__DATASET__:
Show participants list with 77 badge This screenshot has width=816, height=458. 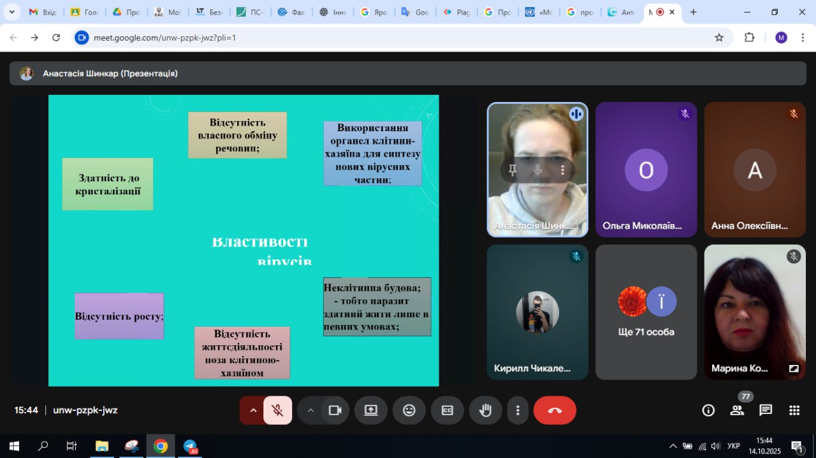click(x=737, y=410)
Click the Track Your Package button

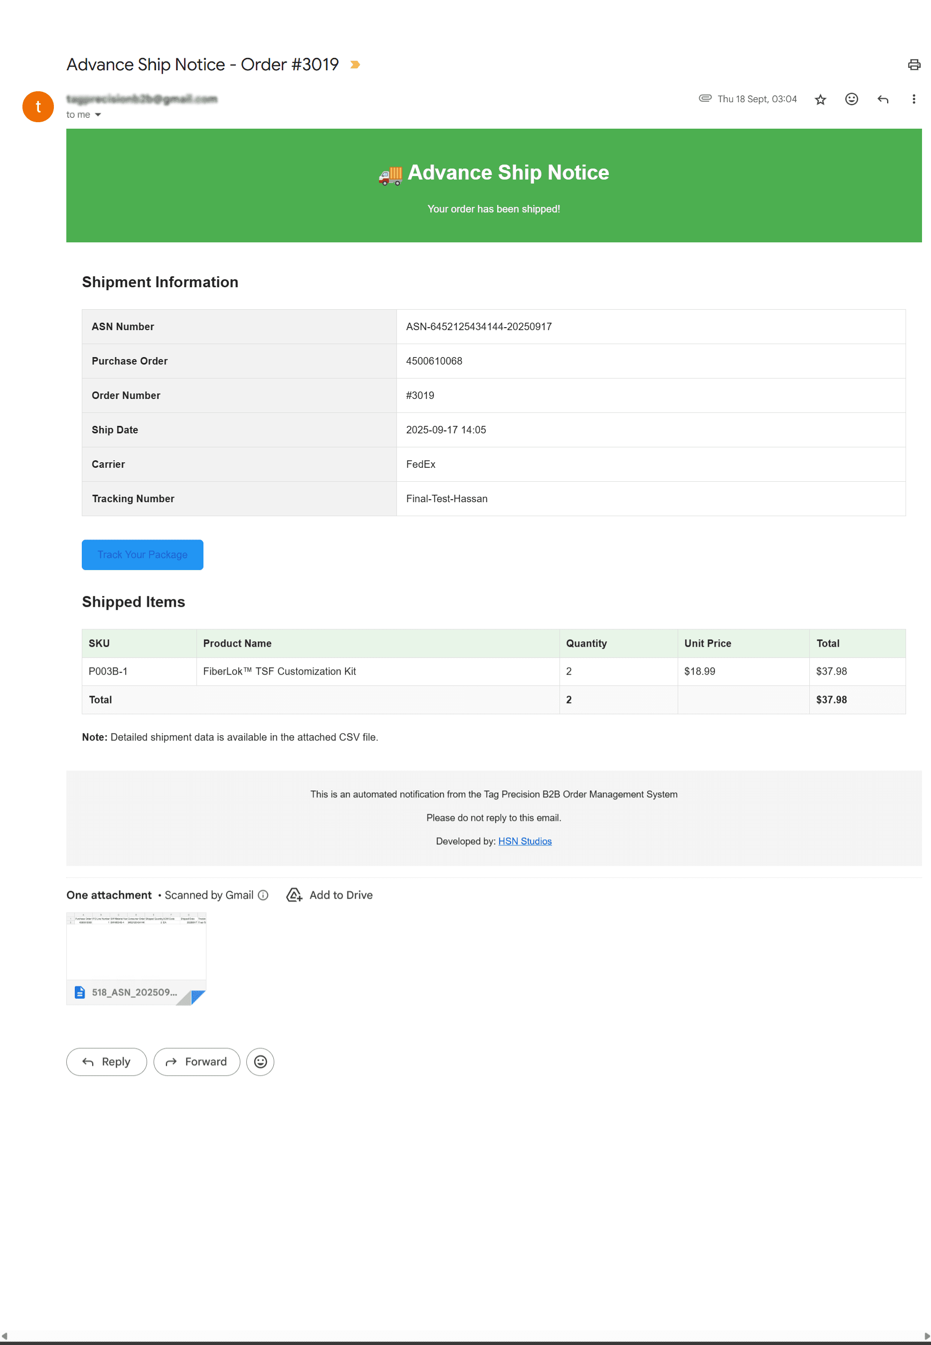(142, 555)
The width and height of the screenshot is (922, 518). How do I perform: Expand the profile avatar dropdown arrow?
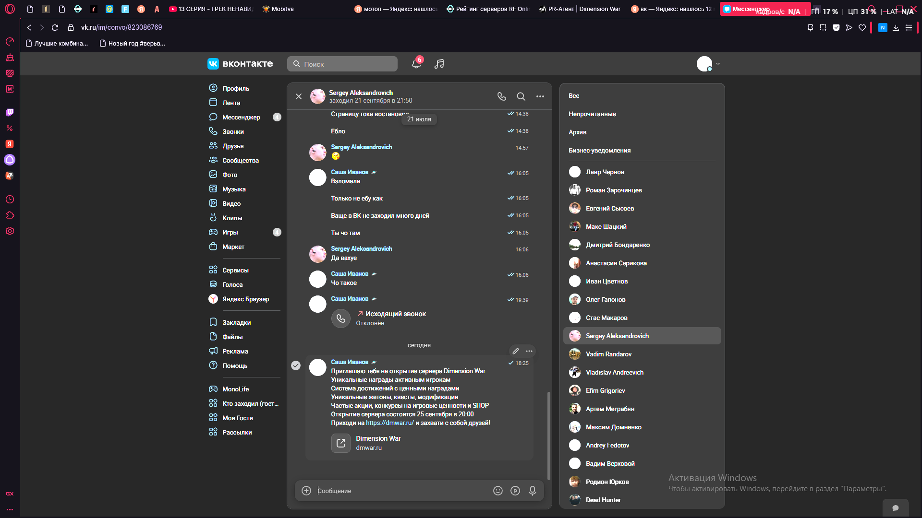point(718,64)
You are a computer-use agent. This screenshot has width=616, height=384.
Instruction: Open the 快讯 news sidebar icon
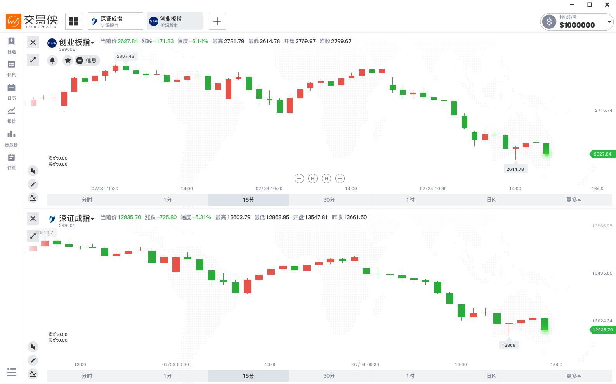[12, 65]
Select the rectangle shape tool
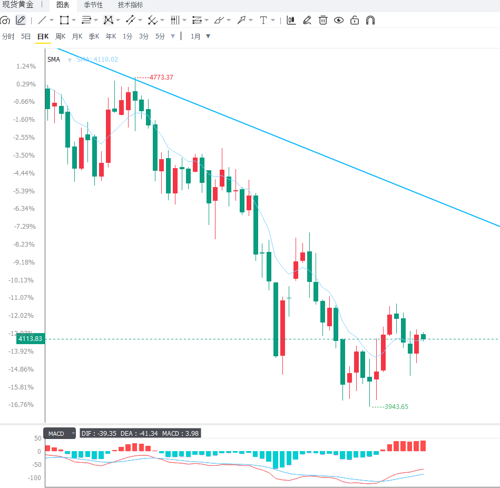The image size is (500, 488). pos(64,21)
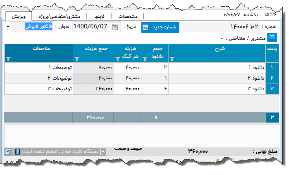
Task: Open the عنوان dropdown arrow
Action: tap(9, 27)
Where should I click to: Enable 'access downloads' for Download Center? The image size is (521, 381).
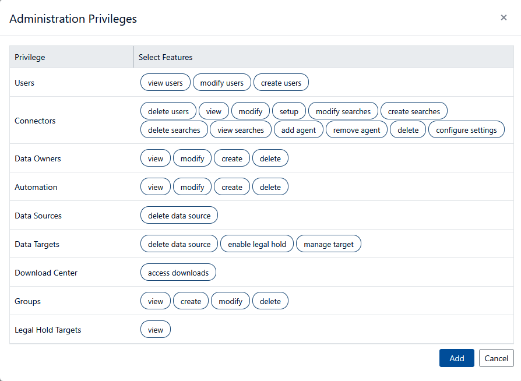(x=178, y=273)
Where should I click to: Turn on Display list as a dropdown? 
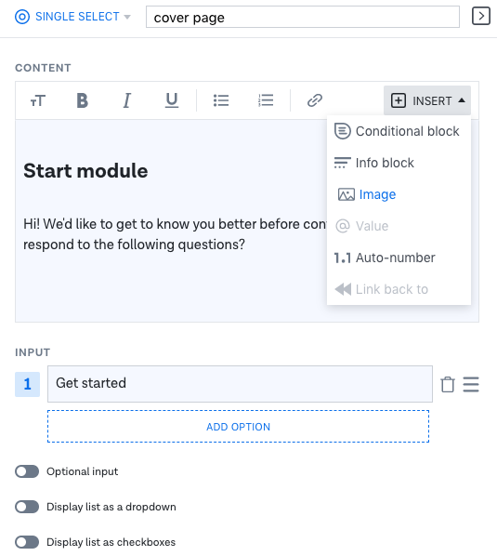tap(27, 507)
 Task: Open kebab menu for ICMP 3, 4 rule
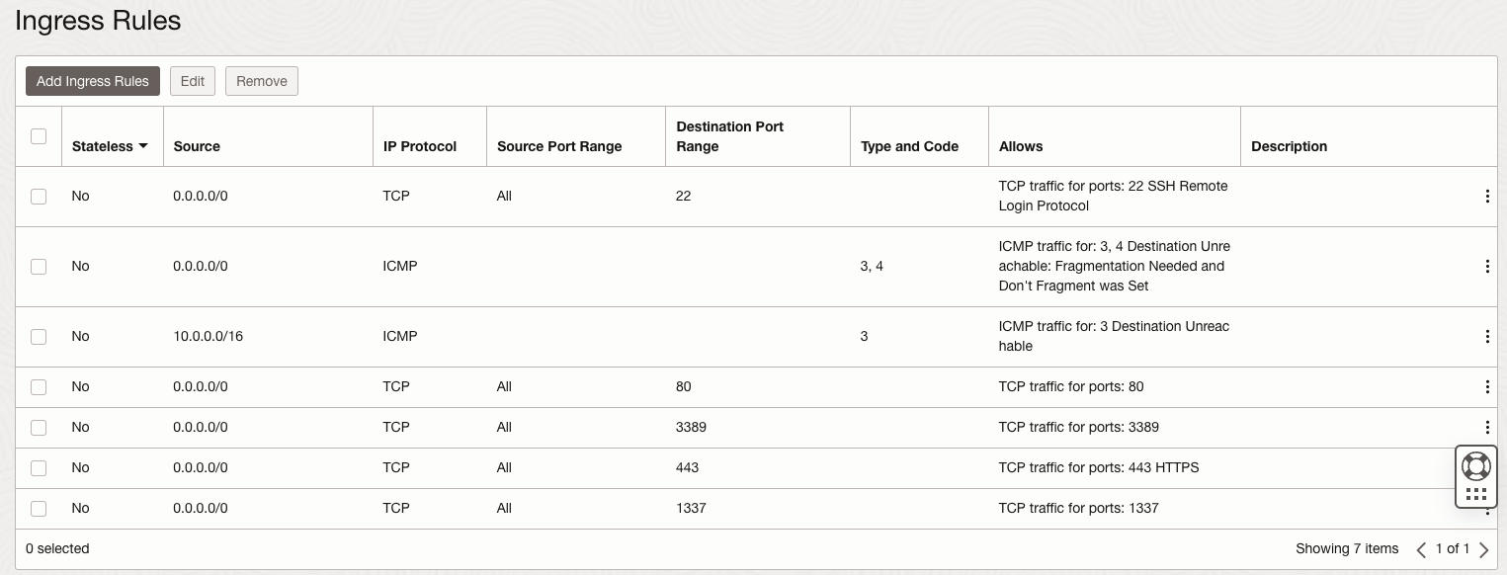(x=1486, y=267)
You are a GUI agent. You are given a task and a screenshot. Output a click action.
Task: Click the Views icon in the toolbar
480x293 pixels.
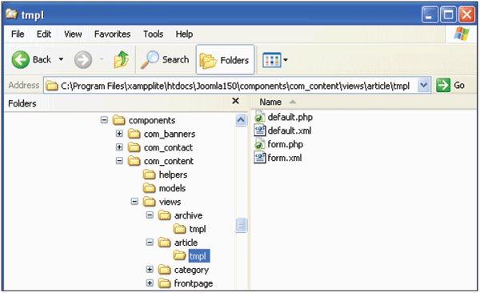(x=272, y=60)
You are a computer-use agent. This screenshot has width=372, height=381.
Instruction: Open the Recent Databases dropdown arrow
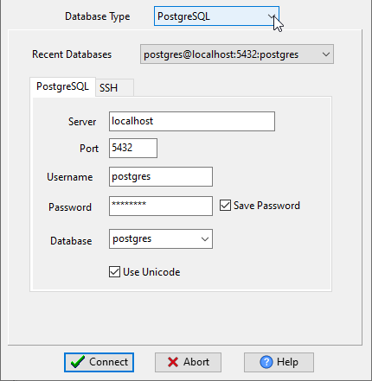(x=326, y=54)
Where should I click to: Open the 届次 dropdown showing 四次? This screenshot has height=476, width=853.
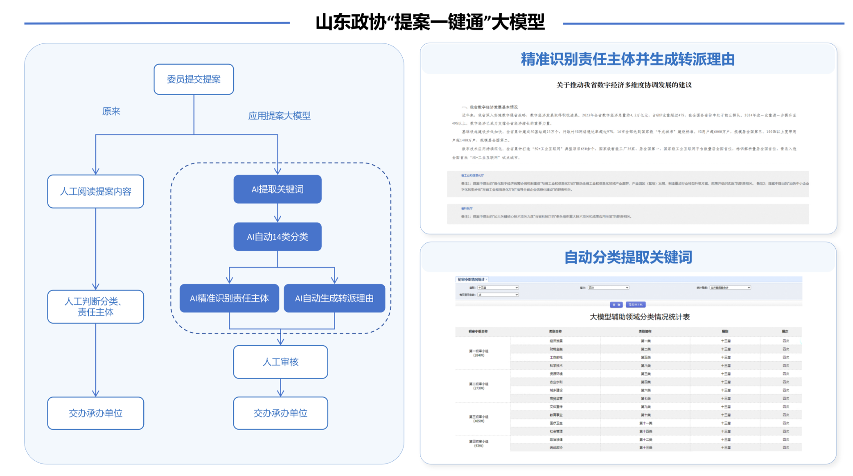click(x=608, y=288)
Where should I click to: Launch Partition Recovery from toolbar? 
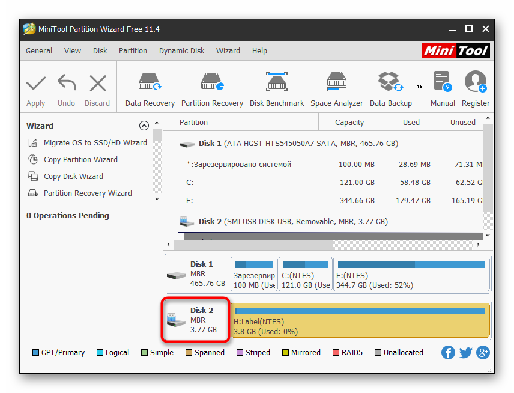[x=212, y=89]
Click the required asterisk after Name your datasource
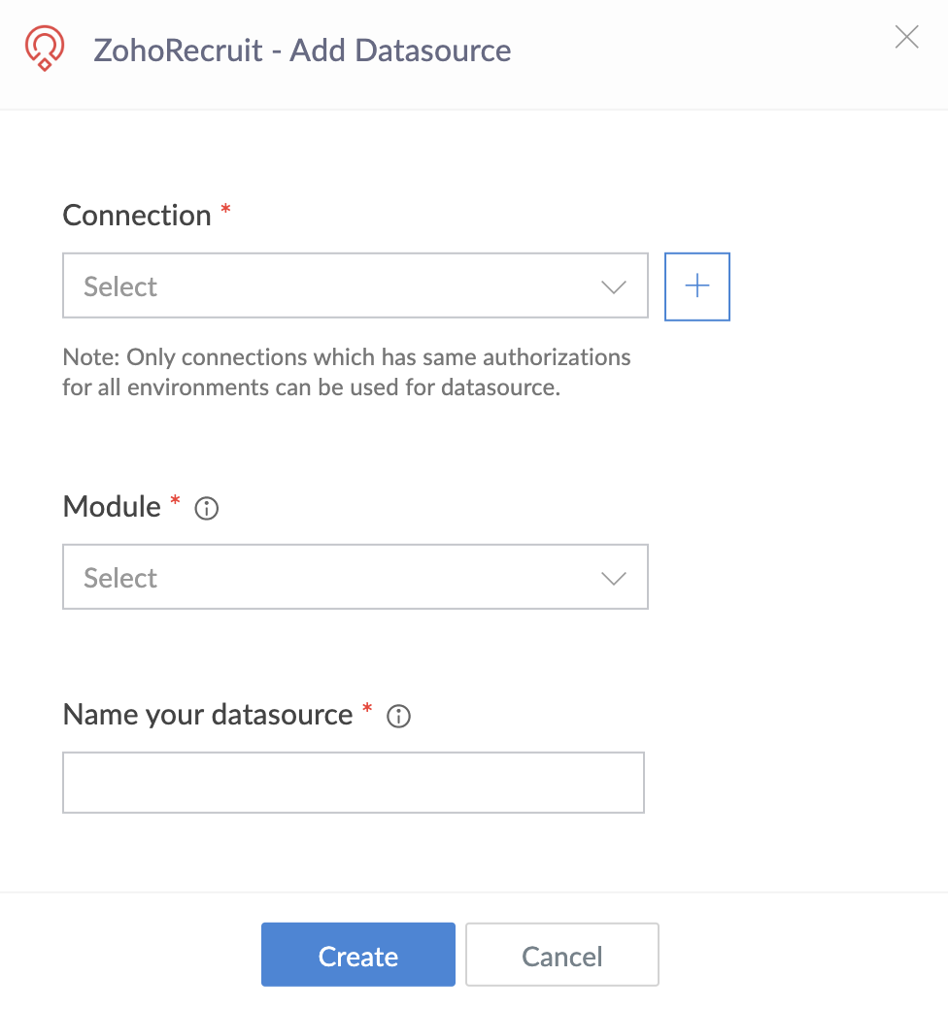The image size is (948, 1010). [367, 710]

__TASK__:
Find the line holding "Where should I click to: Launch" in the data above. Retype it and every later line exactly, through the end, but not the pictures.

__EXERCISE RESPONSE__:
Where should I click to: Launch Partition Recovery from toolbar? 
[x=212, y=89]
Click the required asterisk after Name your datasource
The image size is (948, 1010). [367, 710]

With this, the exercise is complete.